La pagella scolastica trovata addosso a un bambino, vittima del Mediterraneo.
Lo stesso team, che unisce scienziati forensi e patologi (le Università hanno messo a disposizione il personale a titolo gratuito) con forze dell’ordine e militari, è ora al lavoro per dare un nome alle 800 vittime dello scafo colato a picco il 18 aprile 2015, il più grande dei disastri avvenuti nel Canale di Sicilia. Il relitto è stato recuperato lo scorso giugno a 370 metri di profondità, sono stati ultimati gli esami in un obitorio allestito appositamente presso il pontile Nato di Melilli.

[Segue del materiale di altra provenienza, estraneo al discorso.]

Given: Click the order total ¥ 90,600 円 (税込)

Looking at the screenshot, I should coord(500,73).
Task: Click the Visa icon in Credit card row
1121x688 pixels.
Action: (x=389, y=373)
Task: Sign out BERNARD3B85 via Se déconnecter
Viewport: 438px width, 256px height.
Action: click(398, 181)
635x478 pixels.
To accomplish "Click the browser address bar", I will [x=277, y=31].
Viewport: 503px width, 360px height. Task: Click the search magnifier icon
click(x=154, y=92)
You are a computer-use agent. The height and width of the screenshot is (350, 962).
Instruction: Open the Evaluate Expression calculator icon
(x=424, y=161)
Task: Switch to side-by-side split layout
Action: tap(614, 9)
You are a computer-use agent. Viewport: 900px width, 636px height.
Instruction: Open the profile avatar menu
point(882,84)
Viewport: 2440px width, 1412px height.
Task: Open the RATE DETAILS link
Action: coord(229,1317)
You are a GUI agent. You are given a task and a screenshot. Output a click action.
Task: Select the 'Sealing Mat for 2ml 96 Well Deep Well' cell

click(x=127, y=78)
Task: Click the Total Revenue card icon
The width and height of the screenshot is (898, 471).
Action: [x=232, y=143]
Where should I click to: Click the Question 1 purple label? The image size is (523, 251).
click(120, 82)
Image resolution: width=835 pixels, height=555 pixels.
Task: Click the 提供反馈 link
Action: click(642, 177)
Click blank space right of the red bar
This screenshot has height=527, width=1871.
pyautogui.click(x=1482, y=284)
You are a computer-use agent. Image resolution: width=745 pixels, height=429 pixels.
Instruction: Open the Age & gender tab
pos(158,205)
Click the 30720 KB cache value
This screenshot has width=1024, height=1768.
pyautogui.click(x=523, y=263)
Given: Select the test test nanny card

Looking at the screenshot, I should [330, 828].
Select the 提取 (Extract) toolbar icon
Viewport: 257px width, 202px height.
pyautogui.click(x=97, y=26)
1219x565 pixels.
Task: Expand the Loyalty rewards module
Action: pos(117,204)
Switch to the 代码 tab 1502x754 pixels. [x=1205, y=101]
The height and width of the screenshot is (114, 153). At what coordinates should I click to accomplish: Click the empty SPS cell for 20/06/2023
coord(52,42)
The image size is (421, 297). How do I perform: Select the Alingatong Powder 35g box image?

Autopsie, prelievi di Dna e di parametri anatomico-odontoiatrici (tatuaggi, cicatrici…), confronti tra arcate dentali, padiglioni auricolari e altre parti del corpo con le immagini postate sui social network prima della partenza, ma anche indagini sulle tracce ritrovate dai vigili del fuoco nella stiva.
Il guanto di Spiderman, appartenuto a una piccolissima vittima rimasta senza nome.
Sono indizi che raccontano tanto dei morti annegati: la pagella scolastica e la tessera della biblioteca ritrovate tra i corpi intrecciati, la maglia della squadra di calcio, i libretti delle vaccinazioni, gli spazzolini da denti, le merendine. Un piccolissimo guanto di Spiderman ricorda invece la giovanissima età di tanti finiti in fondo al Mediterraneo mentre inseguivano il sogno europeo.